=== Required action ===
Set down the data below in full, exactly as it reads, but without the pictures.

Stored items
↓↓↓
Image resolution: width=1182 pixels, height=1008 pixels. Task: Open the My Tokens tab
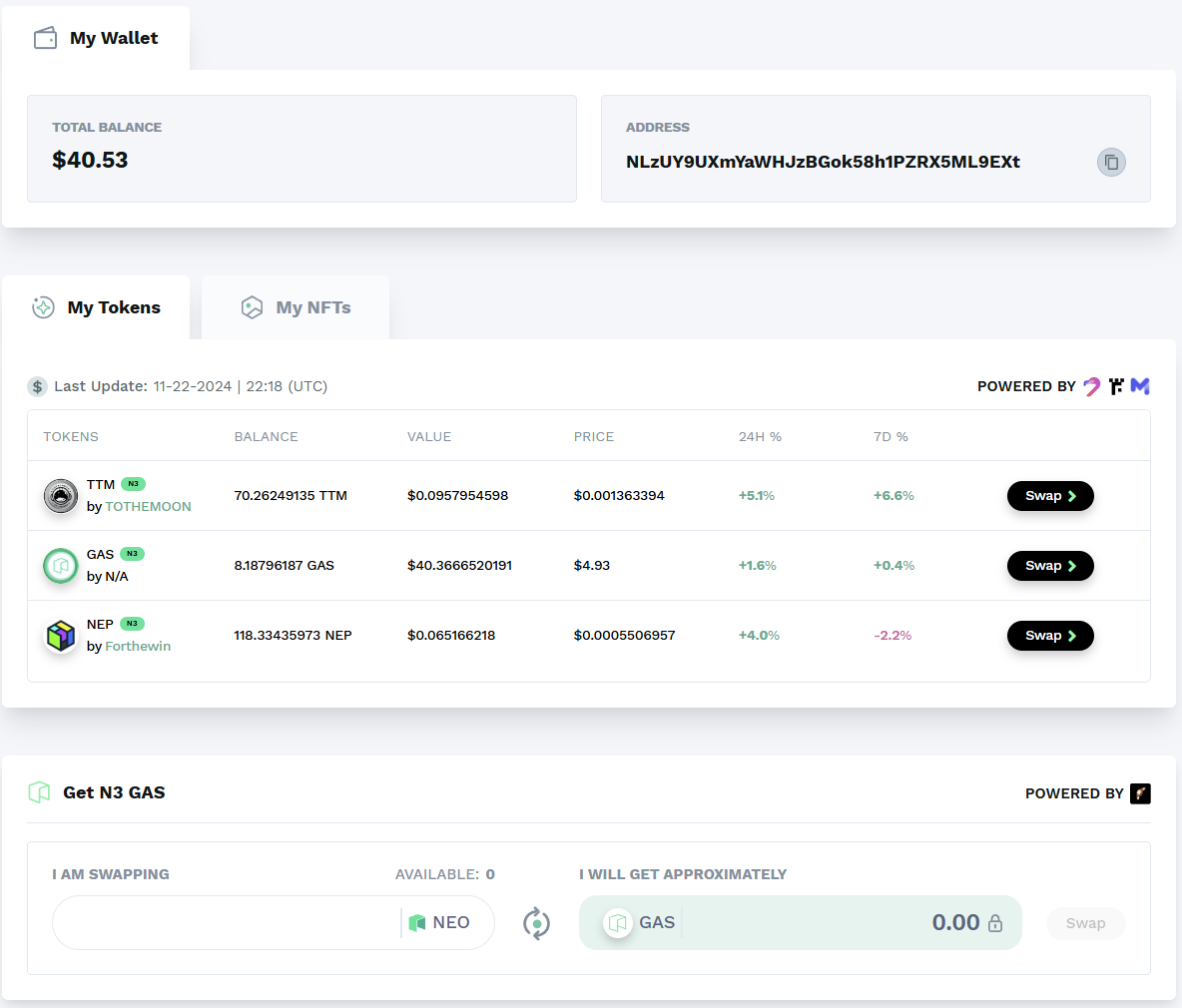pyautogui.click(x=97, y=307)
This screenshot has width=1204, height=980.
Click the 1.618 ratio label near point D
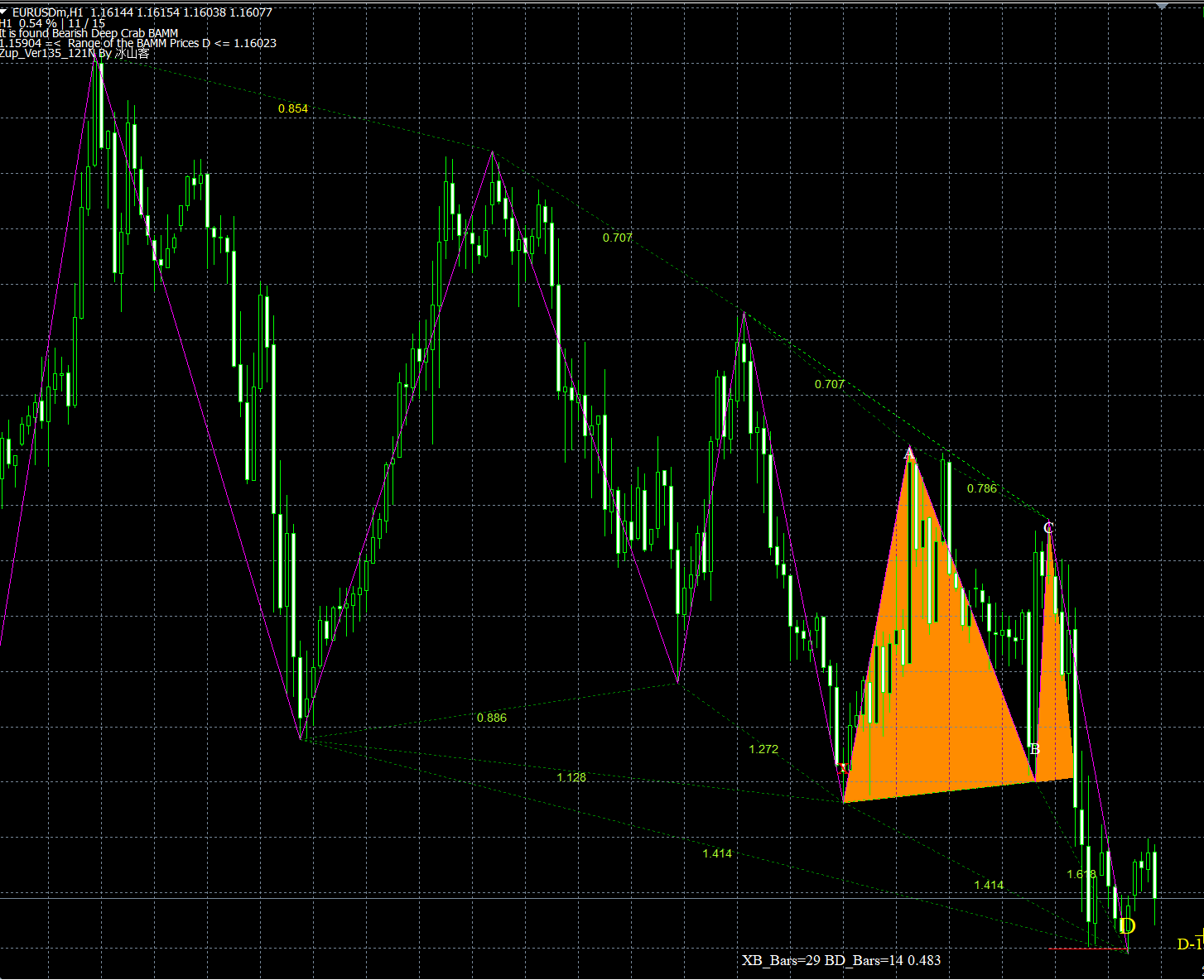(1081, 874)
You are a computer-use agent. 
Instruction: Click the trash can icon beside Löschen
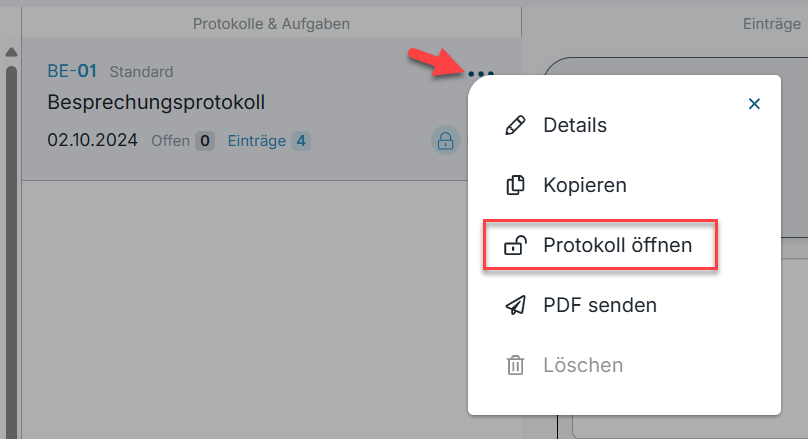pos(515,365)
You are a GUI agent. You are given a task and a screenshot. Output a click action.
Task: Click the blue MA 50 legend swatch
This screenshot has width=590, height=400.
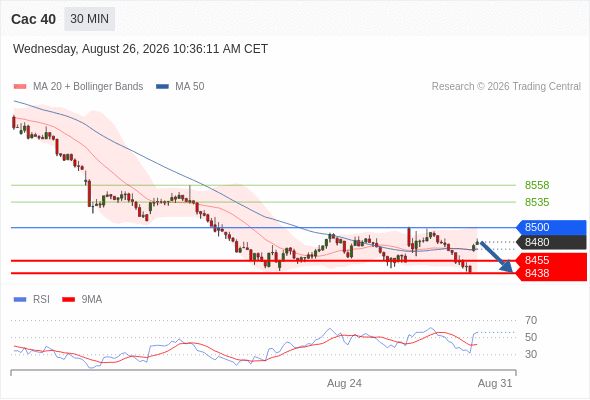click(162, 87)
↑↑↑
=== Result ===
Image resolution: width=1182 pixels, height=1008 pixels. Task: Open the My Tokens tab
pyautogui.click(x=97, y=307)
This screenshot has width=1204, height=980.
Click the 1.618 ratio label near point D
(1081, 874)
You are a computer-use agent. 
Instruction: Click the trash can icon beside Löschen
pos(515,365)
You are a GUI agent. You are given a task and a screenshot. Output a click action.
Task: Click the blue MA 50 legend swatch
This screenshot has width=590, height=400.
click(162, 87)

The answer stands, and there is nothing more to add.